Sun, Jul 05, 2009
Ready for another school year are, from left, Janetta Peck; her 8-year-old son, William Peck Jr.; Wrightstown Principal Jon Ben-Asher; and William Peck Sr.
Benjie Sanders / arizona daily star

Tucson Region

Parents say effort, unity saved their tiny school

Wrightstown believers pledge to ward off any future shutdown threats
By Rhonda Bodfield
ARIZONA DAILY STAR
Tucson, Arizona | Published: 08.05.2008
Bright lights are said to accompany near-death experiences.
When parents at tiny Wrightstown Elementary School got a reprieve after barely squeaking out of proposed school closures at the end of the last school year, the light they saw came in a deep shade of go-go green.
Wrightstown parents have had a tradition of involvement, staffing tutoring programs and organizing celebrations.
What is unusual, however, is the level of activism that has evolved since officials with the Tucson Unified School District put the highly performing East Side school on a list for mothballing, saying that with roughly 157 students at the close of last year, it was too small to be cost-effective.
A coalition of nearly 30 Wrightstown parents and community members raised money to fund their own television commercial. The ad, which cost about $4,500, ran on network and cable stations.
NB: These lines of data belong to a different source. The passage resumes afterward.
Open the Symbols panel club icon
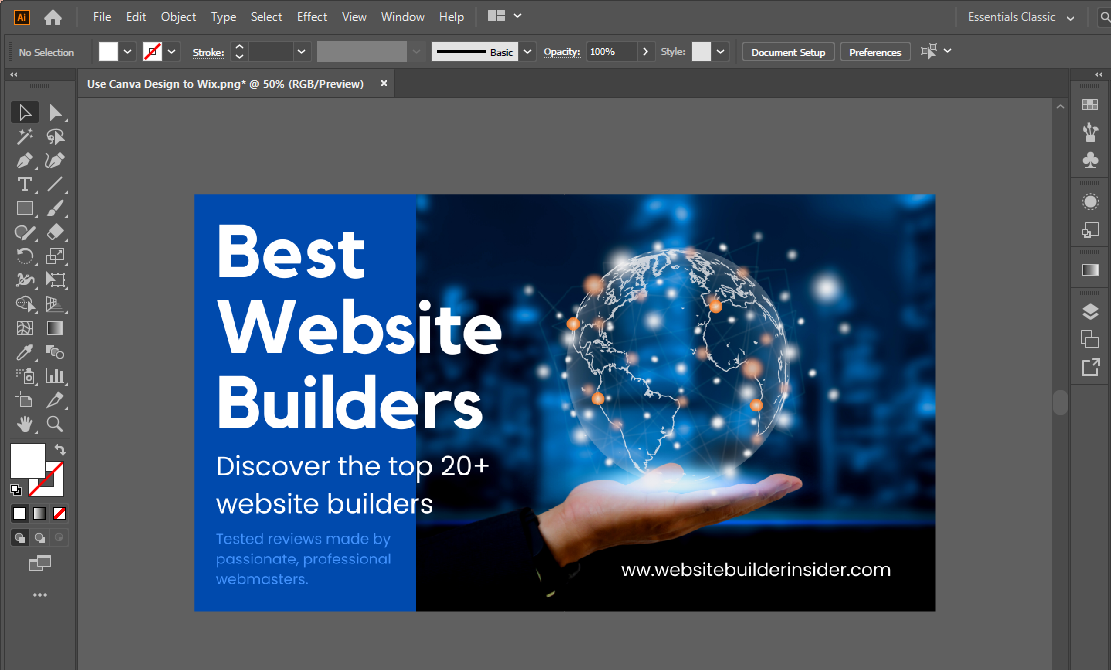1111x670 pixels. click(1090, 160)
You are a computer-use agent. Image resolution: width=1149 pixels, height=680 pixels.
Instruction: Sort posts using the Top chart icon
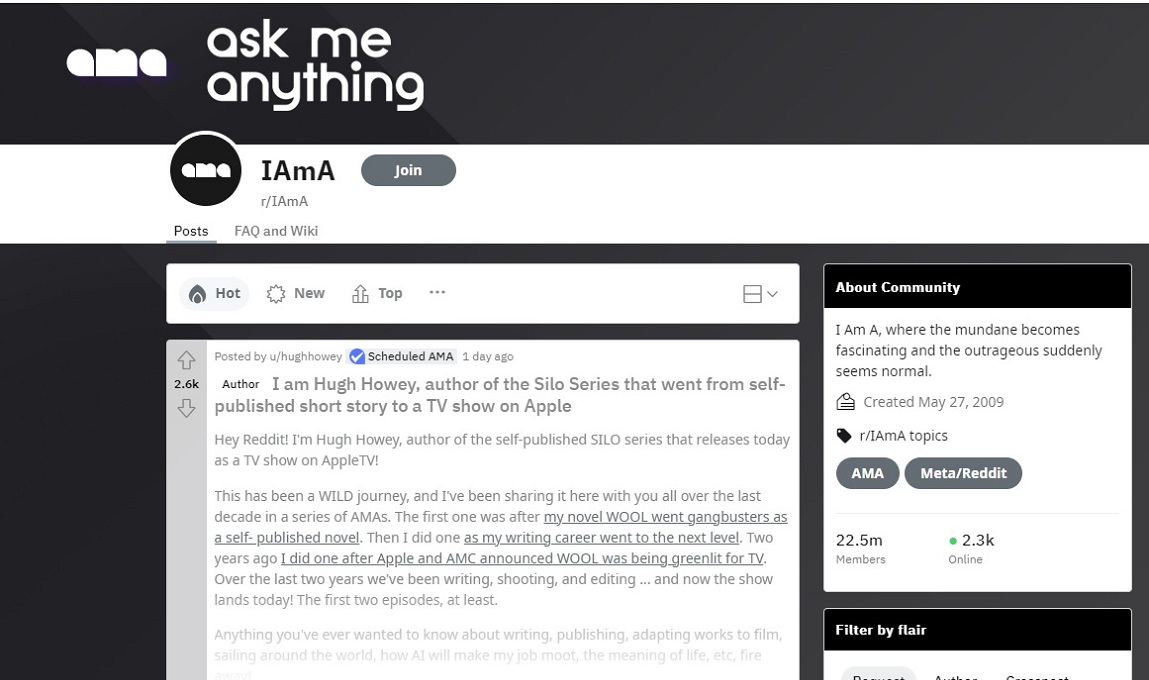point(360,293)
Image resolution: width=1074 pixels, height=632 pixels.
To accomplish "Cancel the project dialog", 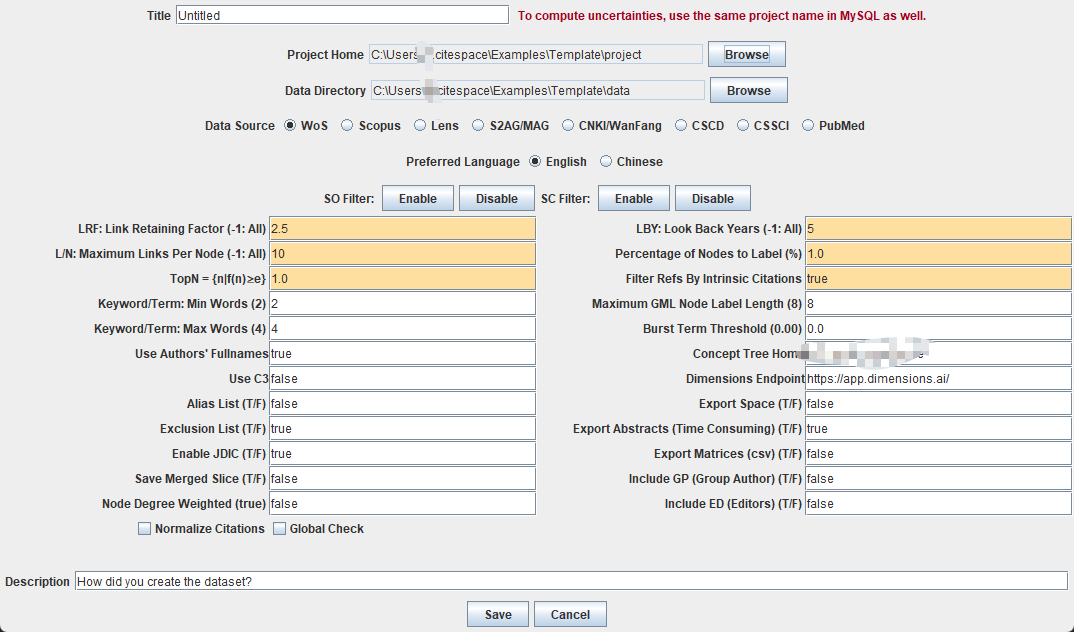I will tap(570, 614).
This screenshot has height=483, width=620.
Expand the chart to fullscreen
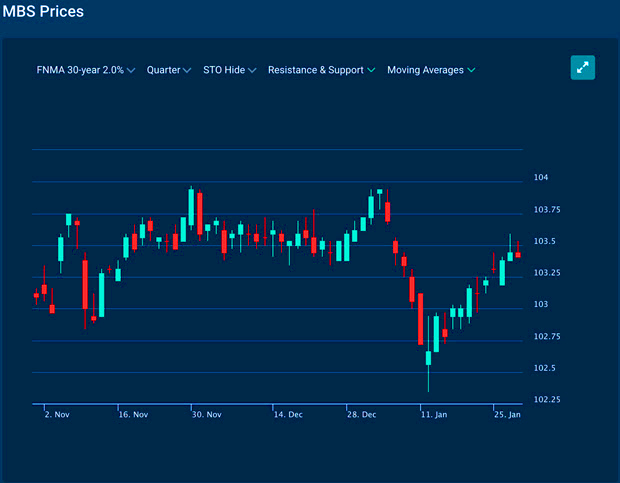coord(583,68)
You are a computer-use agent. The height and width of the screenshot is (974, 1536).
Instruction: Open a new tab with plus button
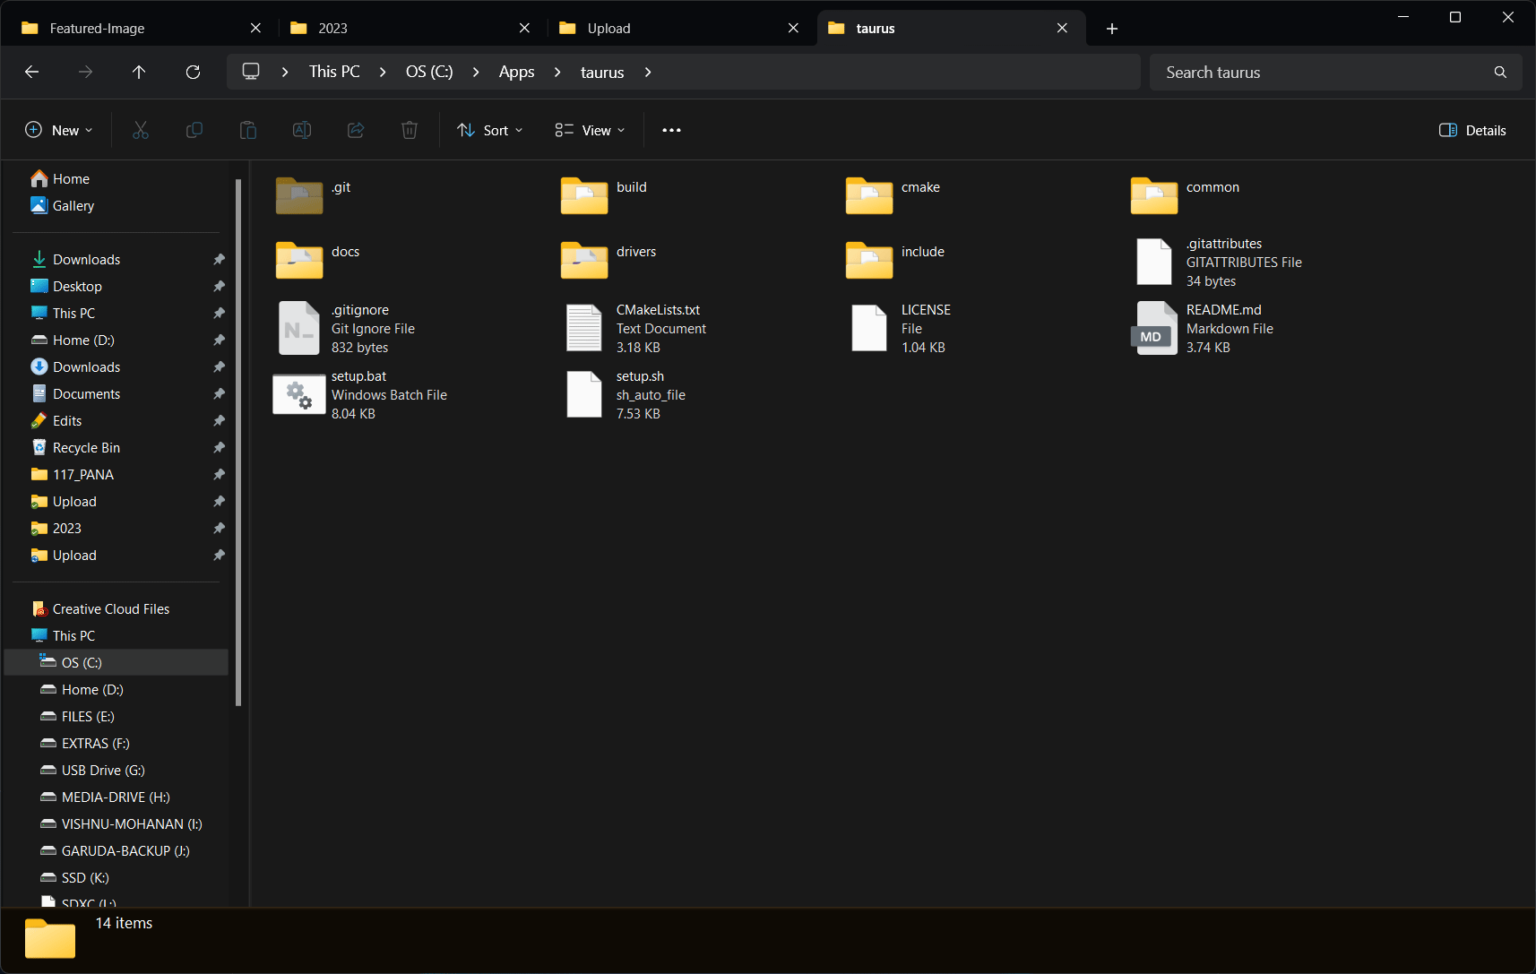coord(1112,28)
It touted the benefits of the school's tightknit community, and its arts and physical education programs.
They created a glossy, bright-yellow postcard, which they mailed to 1,800 households, with a special focus on charter- and private-school parents.
They set up tables at area public libraries and at "big-box" discount stores, trying to convince more parents that Wrightstown, 8950 E. Wrightstown Road, is the right size and the right place for them.
They completed door-to-door campaigns, talking up the school to area families.
They were out in force Monday night at a school open house.
And that's just since they got a breather.
During the process itself, parents held rallies, waving placards at passing drivers. In true village style, some brought sandwiches to late-night workers. Others watched loads of kids to free up their partners in the effort.
Cyrus Miller, a self-deprecating man with two children at Wrightstown and a primary organizer, said coalition building didn't play to his strengths.
He barely knew how to use e-mail when he first realized he needed to get a communication tree up and running. And he has never been a confident public speaker, saying he was sure his hands shook the first time he spoke before district officials to save the school.
That's why he is convinced that the school coalition could be a model for parents elsewhere.
"If we can do this, anybody can do this," Miller said, then added jokingly: "Look what I was able to do — and I'm just a knucklehead."
Even as activism takes hold, the school still has big challenges — many, parents say, stemming from the perception that the school is threatened.
Solid enrollment figures won't come until after the first day of class on Monday, but only 100 students have told the school they plan to enroll. And as part of a way to close a budget shortfall, the district put a principal-sharing program in at some of its small schools, so Wrightstown's principal will split his time with Henry Elementary School.
Wrightstown parents are using the school's small size as a selling point, even as they try to increase it.
"The teachers know all the kids. Your kid is not just going to blend into the background here," said Larry Berry, who has had at least one child at the school for eight years.
Berry said there was an upside to the closure process: His group is even more effective after bonding with parents from the three other schools TUSD considered closing.
Parents at the South Side's Ochoa Elementary School, for example, brought on the political pressure, organizing a raucous protest the night of the closure vote.
"We told them: 'We're East Siders. We don't know how to do activism,' " Berry said.
In exchange, the Wrights- town coalition helped Ochoa members produce more professional reports. Then they learned more about effective financial analysis from activists for Midtown's Corbett Elementary School.
They've also learned the importance of being more politically aware, monitoring most district Governing Board meetings and checking the TUSD Web site almost daily for updates.
Wrightstown Principal Jon Ben-Asher, who is beginning his third year at the school, considers the parents strong partners in the promise of the school, but he said Governing Board members were likewise impressed.
"I've wondered if the parents had not been as involved as they were, and as passionate and as strategic as they were about fighting for the school, if we would have closed," Ben-Asher said. "I think it's a possibility."
Coalition members universally are less circumspect. "We would have been closed," Berry said without hesitation.
And there are no assurances that the district won't revisit school closures.
New Superintendent Elizabeth Celania-Fagen said her focus will be less on closing schools and more on helping them develop special niches to give parents more choice.
But, she said, a gradual closing of schools may be in the cards, depending on budget issues and long-term plans.
She said she doesn't anticipate considering school closures this year, but there are wild cards outside of her control, including an upcoming school board election.
Coalition members say they're ready to take up the fight again if they must.
"What I liked about this school at the beginning was that I felt that if something was wrong, everyone would stand up with me," Miller said. "And that's what happened. The parents have really held the school together."